1 Toen Jakob zag dat Esau met vierhonderd man op hem afkwam, verdeelde hij de kinderen over Lea, Rachel en zijn twee bijvrouwen. 2 De bijvrouwen en hun kinderen liet hij vooropgaan, Lea en haar kinderen daarachter, en Rachel en Jozef achteraan. 3 Zelf liep hij voor iedereen uit, en terwijl hij zijn broer naderde boog hij zevenmaal diep voorover. 4 Esau rende hem tegemoet, sloot hem in zijn armen en kuste hem; beiden huilden. 5 Toen Esau opkeek en de vrouwen en kinderen zag, vroeg hij: ‘Wie heb je daar bij je?’ Jakob antwoordde: ‘Dat zijn de kinderen die God in zijn goedheid aan mij, je dienaar, heeft geschonken.’ 6 Toen kwamen de bijvrouwen met hun kinderen dichterbij, en zij bogen diep. 7 Daarna kwam Lea met haar kinderen, en ook zij bogen diep. Ten slotte kwamen Jozef en Rachel, die eveneens diep bogen. 8 ‘En wat is de bedoeling van die hele schare die ik ben tegengekomen?’ vroeg Esau. Jakob antwoordde: ‘Die was bedoeld om mijn heer gunstig te stemmen.’ 9 Maar Esau zei: ‘Ik bezit genoeg, broer, houd jij maar wat je hebt.’ 10 ‘Nee,’ zei Jakob, ‘als je mij goedgezind bent, neem dat geschenk dan alsjeblieft van mij aan, want oog in oog staan met jou is niets anders dan oog in oog staan met God, en toch ontvang je mij welwillend. 11 Neem toch aan wat ik je heb laten brengen en waarmee God mij heeft gezegend, want God is mij goedgezind geweest en ik heb alles.’ Omdat hij bleef aandringen nam Esau het aan.

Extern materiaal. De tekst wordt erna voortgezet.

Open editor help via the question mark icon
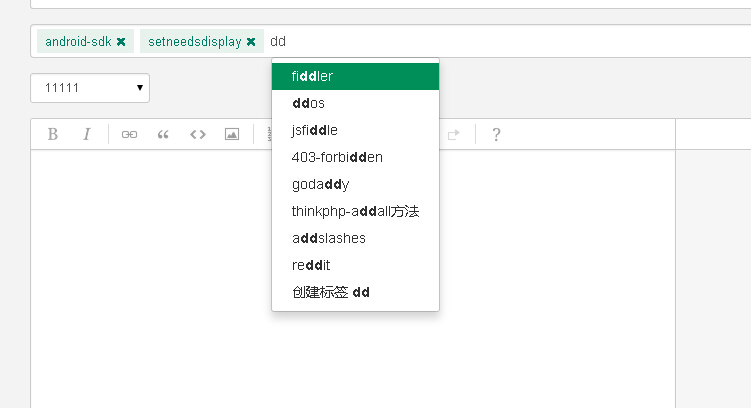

12 Hierna zei Esau: ‘Laten we verdergaan, ik zal je vergezellen.’ 13 Maar Jakob antwoordde: ‘Mijn heer weet hoe zwak kinderen zijn, en ik heb de zorg voor zogende schapen, geiten en runderen. Als die ook maar één dag worden opgejaagd, gaan ze allemaal dood. 14 Laat mijn heer toch voor zijn dienaar uit trekken, dan zal ik hem op mijn gemak naar Seïr volgen en mij aanpassen aan het tempo van het vee dat ik bij me heb en aan dat van de kinderen.’ 15 Esau zei: ‘Laat me dan tenminste een paar van mijn mannen bij je achterlaten.’ Maar Jakob sloeg dat af: ‘Waarom al die moeite? Het is mij voldoende dat mijn heer mij goedgezind is.’
16 Diezelfde dag nog keerde Esau terug naar Seïr. 17 Jakob echter reisde naar Sukkot en bouwde er een huis. Ook maakte hij hutten voor zijn vee; vandaar dat die plaats Sukkot heet.
Dina en Sichem
18 Op zijn tocht vanuit Paddan-Aram kwam Jakob ook in Sichem, een stad in Kanaän. Toen hij daar behouden aangekomen was, sloeg hij ten oosten van die stad zijn kamp op. 19 Het stuk land waarop zijn tenten stonden, kocht hij voor honderd kesita van de zonen van Chamor, van wie Sichem er een was. 20 Hij richtte daar een altaar op, dat hij ‘El is de God van Israël’ noemde.